What’s more, even if you do trust these companies to solve your problems in a black box, they often are just finding problems, the AI magic doesn’t actually solve anything. The security engineer gets a list of alerts in their inbox and it is now their job to either identify and fix the underlying cause or to convince another team to do so. The vendors know that their alerts can’t be relied upon, so they stop there and leave everything else up to you. This creates loads of extra work and stress for the security team.

What that means on the security side is that you spend a lot of time testing and assessing which solutions you can trust and which will actually reduce your workload. For many years I searched for a tool that openly and transparently tells me how it works and how it’s going to optimize my system, my controls, and my time.

I have worked with multiple solutions over the years which, in theory, attempt to do just that: provide optimization of systems, controls, and processes. These solutions end up attempting to ensure a security event would never be missed and create alerts for everything, whether it is relevant to the environment it is protecting or not. For example, one network intrusion detection solution I have worked with, in an effort to never miss an event, had rules which were as simple as a TCP connection to a specific port. Why? Because a remote access tool was known to run on that port and the vendor believed they could not risk failing to alert on a connection to a remote access tool.

The quality of the rule, and hence the alert, was so low that any connection to that port could trigger the alert, and did, regularly.The result of this is not some kind of utopian security “full spectrum visibility”, but rather a deluge of alerts that frustrate the security operations team, use up valuable resources, and rapidly earn the platform the reputation of generating false positives. Alert fatigue leads to teams ignoring, or at least deprioritizing, alerts from that system. This quite famously and publicly happened to Target in 2014 when their vendor created a valid alert to a security event which led to a breach, but it “did not warrant immediate follow-up”. This is not to say that a vendor has to be infallible, however, the quality and fidelity of alerts should be of a net benefit to the team, not a source of additional work.

And so we built one — a security platform that finds, analyzes and fixes exposed misconfigurations in your system without asking anything from the security engineer. Sure, they can go back and look at what’s been done and even undo it if they find it necessary. But the work is done for them, and there are no secrets about how it works.

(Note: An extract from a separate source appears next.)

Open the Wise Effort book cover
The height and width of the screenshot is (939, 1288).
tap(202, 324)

What OpsHelm is and How it Works

Illustration security and OpsHelm

OpsHelm is an automation platform that applies guardrails to cloud environments in order to make certain classes of security misconfiguration impossible. This eliminates a number of repeatable tasks that suck time out of the security team’s week and protects operations engineers in real-time so they can work faster without worrying about creating new exposures.

Here’s how it works: We continuously ingest cloud log events and periodically scan your environment to map and understand its current configuration. As changes come in we review them against predefined lists of rules or even custom rules. If OpsHelm detects a pattern that we know to be a bad pattern, then we have the option of automatically remediating and applying a different configuration.

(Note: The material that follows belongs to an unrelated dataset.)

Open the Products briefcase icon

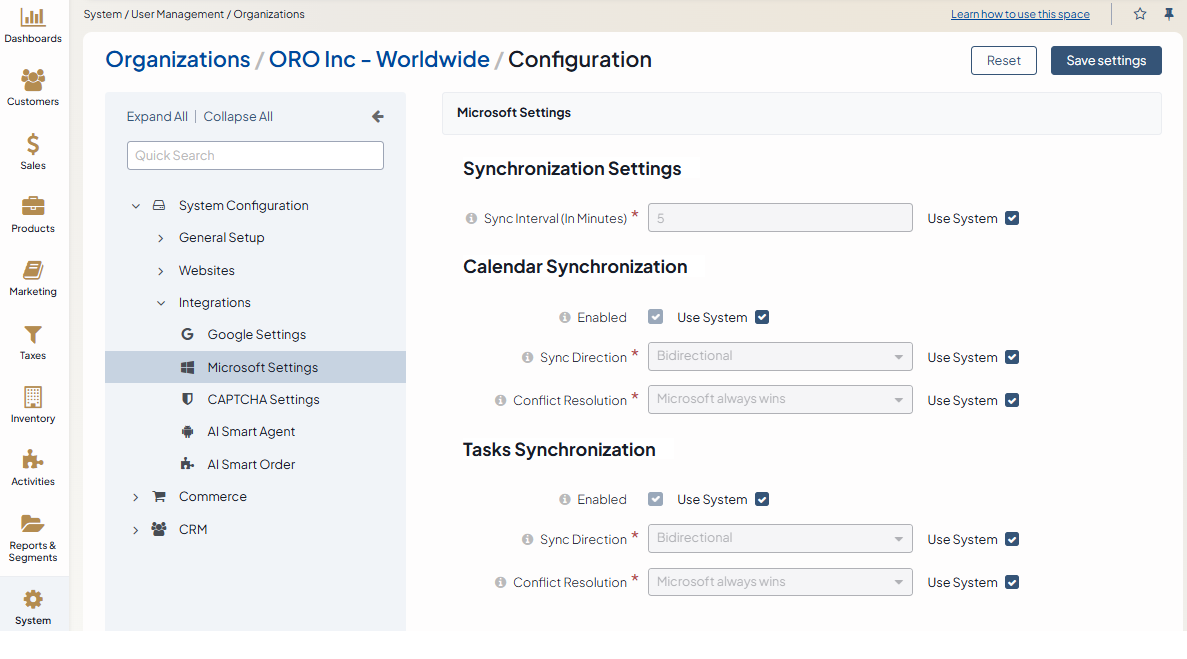(33, 207)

Where a traditional tool will do a lot of the same sort of scanning and mapping, they’ll mostly just return a long list of things to fix and will not catch things until their next scan. And some of them are better at prioritizing lists than others so that you at least know the riskiest items are at the top of the list. Each available tool will give you varying levels of instruction for how to fix it. But none of them fix it for you.

This is what OpsHelm can do that the other products cannot. It’s why I am excited about what our platform can do for security engineers. So, yes, we do find and prioritize risks just like the others, but the real differentiation of our product lies in automated remediation. We fix the misconfigurations for you, so you can operate confidently without ever even needing to know they existed in the first place.